▶ _Assignment_
Please output the listing that follows exactly, but keep all images out.

===== Information given

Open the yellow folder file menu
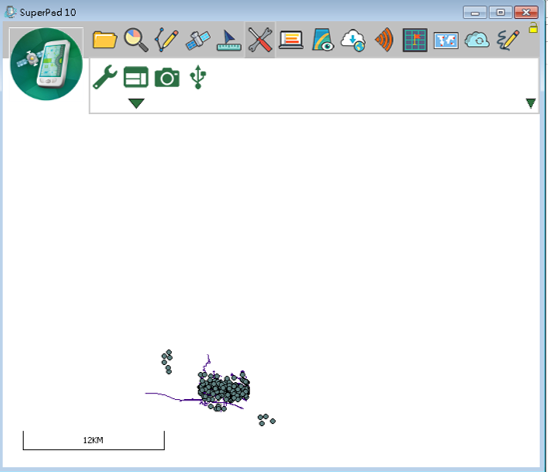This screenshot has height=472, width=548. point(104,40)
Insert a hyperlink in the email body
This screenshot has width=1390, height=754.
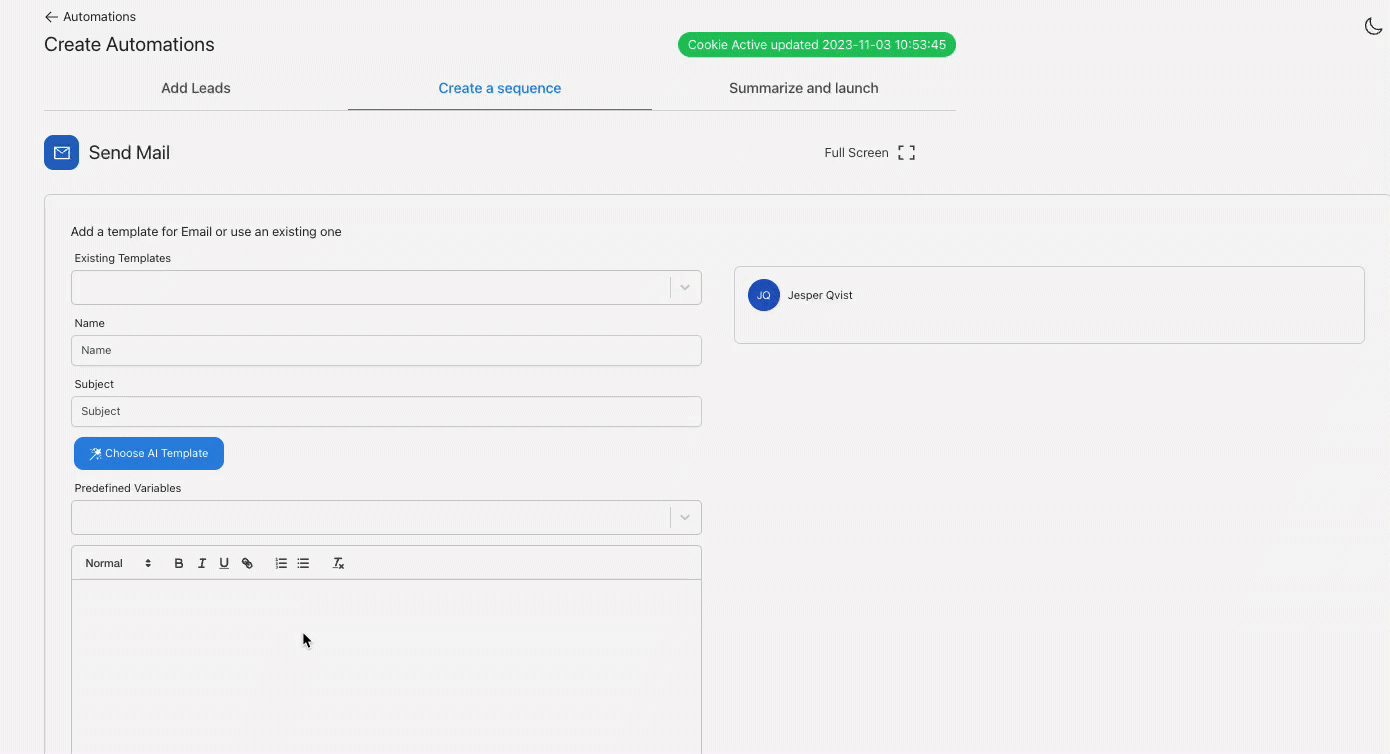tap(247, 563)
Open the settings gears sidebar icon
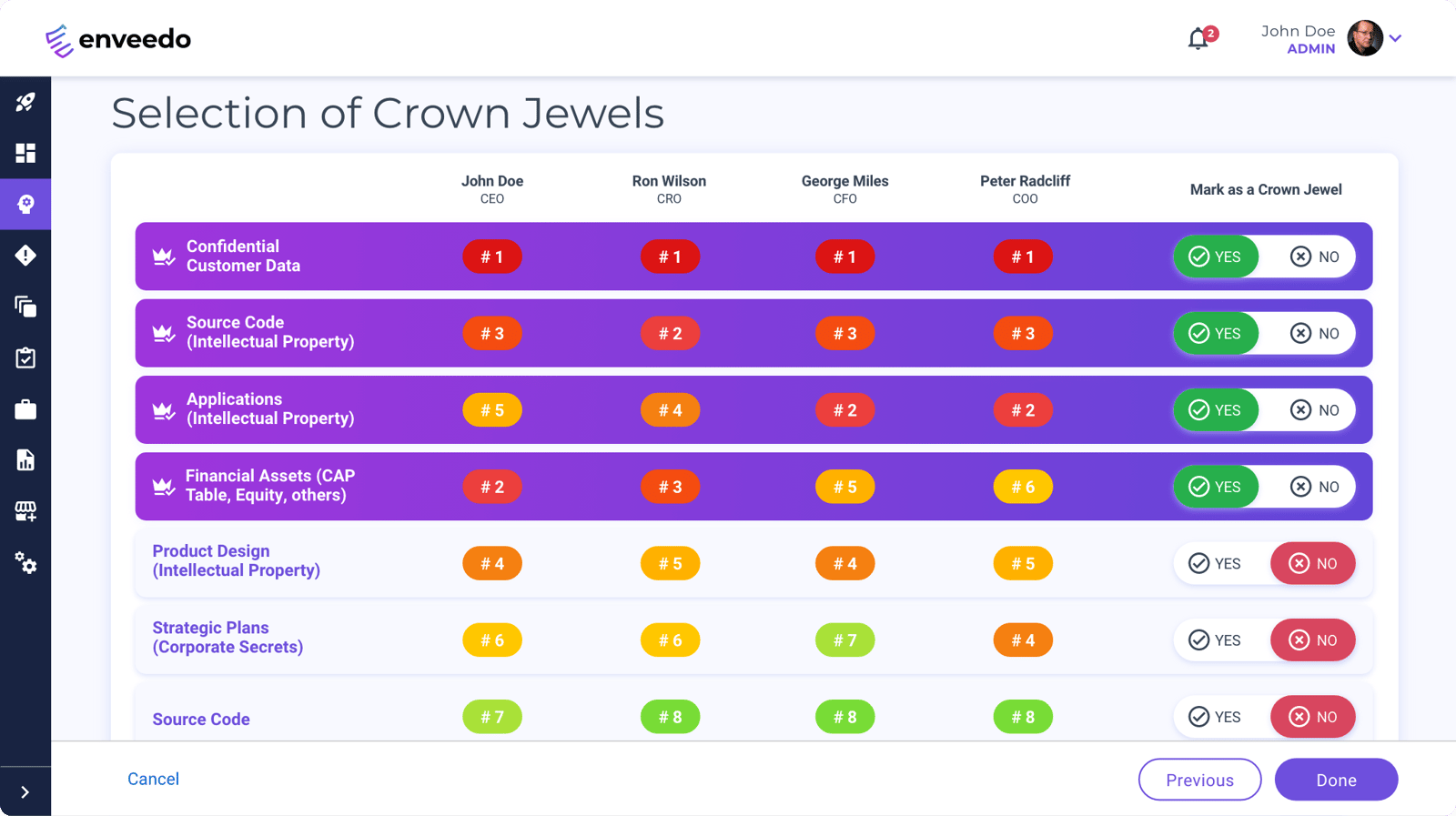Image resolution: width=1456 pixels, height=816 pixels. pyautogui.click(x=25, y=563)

==========

▶ _Finished task_
Open the yellow folder file menu
This screenshot has height=472, width=548. point(104,40)
Insert a hyperlink in the email body
This screenshot has width=1390, height=754.
tap(247, 563)
Open the settings gears sidebar icon
Image resolution: width=1456 pixels, height=816 pixels. pyautogui.click(x=25, y=563)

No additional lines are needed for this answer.